● **What to produce**
Transcribe every line of the records verbatim.
================================
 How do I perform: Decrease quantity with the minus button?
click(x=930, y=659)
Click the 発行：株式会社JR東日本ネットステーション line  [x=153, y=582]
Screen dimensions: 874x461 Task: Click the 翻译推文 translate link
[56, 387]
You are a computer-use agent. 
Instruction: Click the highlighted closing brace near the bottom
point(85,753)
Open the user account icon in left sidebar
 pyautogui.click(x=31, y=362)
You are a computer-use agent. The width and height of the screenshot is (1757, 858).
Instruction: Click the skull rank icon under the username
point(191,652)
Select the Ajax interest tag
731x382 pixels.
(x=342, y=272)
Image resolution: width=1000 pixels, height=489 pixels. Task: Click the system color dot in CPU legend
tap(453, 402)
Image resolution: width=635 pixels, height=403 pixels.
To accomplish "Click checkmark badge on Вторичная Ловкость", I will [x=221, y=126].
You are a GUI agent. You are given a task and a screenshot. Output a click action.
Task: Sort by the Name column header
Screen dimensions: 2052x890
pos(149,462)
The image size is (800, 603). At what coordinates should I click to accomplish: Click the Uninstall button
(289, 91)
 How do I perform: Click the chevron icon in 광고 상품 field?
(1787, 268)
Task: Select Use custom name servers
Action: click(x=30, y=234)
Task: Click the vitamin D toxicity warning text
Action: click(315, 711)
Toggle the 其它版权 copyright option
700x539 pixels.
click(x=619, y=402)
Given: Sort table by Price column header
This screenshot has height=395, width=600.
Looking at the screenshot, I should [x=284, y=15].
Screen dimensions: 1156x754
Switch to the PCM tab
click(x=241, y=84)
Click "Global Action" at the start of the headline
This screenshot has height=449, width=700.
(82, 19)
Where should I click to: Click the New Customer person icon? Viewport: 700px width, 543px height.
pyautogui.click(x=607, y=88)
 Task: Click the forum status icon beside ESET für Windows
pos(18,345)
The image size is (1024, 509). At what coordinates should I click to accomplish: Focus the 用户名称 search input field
================================
● **Result of the exercise**
 How do I perform: Decrease quantity with the minus button?
click(x=930, y=659)
Click the 発行：株式会社JR東日本ネットステーション line  [x=153, y=582]
Screen dimensions: 874x461 Task: Click the 翻译推文 translate link
[56, 387]
You are a computer-use agent. 
Instruction: Click the highlighted closing brace near the bottom
point(85,753)
Open the user account icon in left sidebar
 pyautogui.click(x=31, y=362)
You are a computer-use agent. The width and height of the screenshot is (1757, 858).
Instruction: Click the skull rank icon under the username
point(191,652)
Select the Ajax interest tag
731x382 pixels.
(x=342, y=272)
Image resolution: width=1000 pixels, height=489 pixels. Task: Click the system color dot in CPU legend
tap(453, 402)
Image resolution: width=635 pixels, height=403 pixels.
To accomplish "Click checkmark badge on Вторичная Ловкость", I will [x=221, y=126].
You are a GUI agent. You are given a task and a screenshot. Output a click action.
Task: Sort by the Name column header
Screen dimensions: 2052x890
pos(149,462)
The image size is (800, 603). At what coordinates should I click to accomplish: Click the Uninstall button
(289, 91)
 How do I perform: Click the chevron icon in 광고 상품 field?
(1787, 268)
Task: Select Use custom name servers
Action: click(x=30, y=234)
Task: Click the vitamin D toxicity warning text
Action: click(315, 711)
Toggle the 其它版权 copyright option
700x539 pixels.
click(x=619, y=402)
Given: Sort table by Price column header
This screenshot has height=395, width=600.
Looking at the screenshot, I should [x=284, y=15].
Screen dimensions: 1156x754
Switch to the PCM tab
click(x=241, y=84)
Click "Global Action" at the start of the headline
This screenshot has height=449, width=700.
(82, 19)
Where should I click to: Click the New Customer person icon? Viewport: 700px width, 543px height.
pyautogui.click(x=607, y=88)
 Task: Click the forum status icon beside ESET für Windows
pos(18,345)
The image size is (1024, 509). At what coordinates should I click to accomplish: Focus the 用户名称 search input field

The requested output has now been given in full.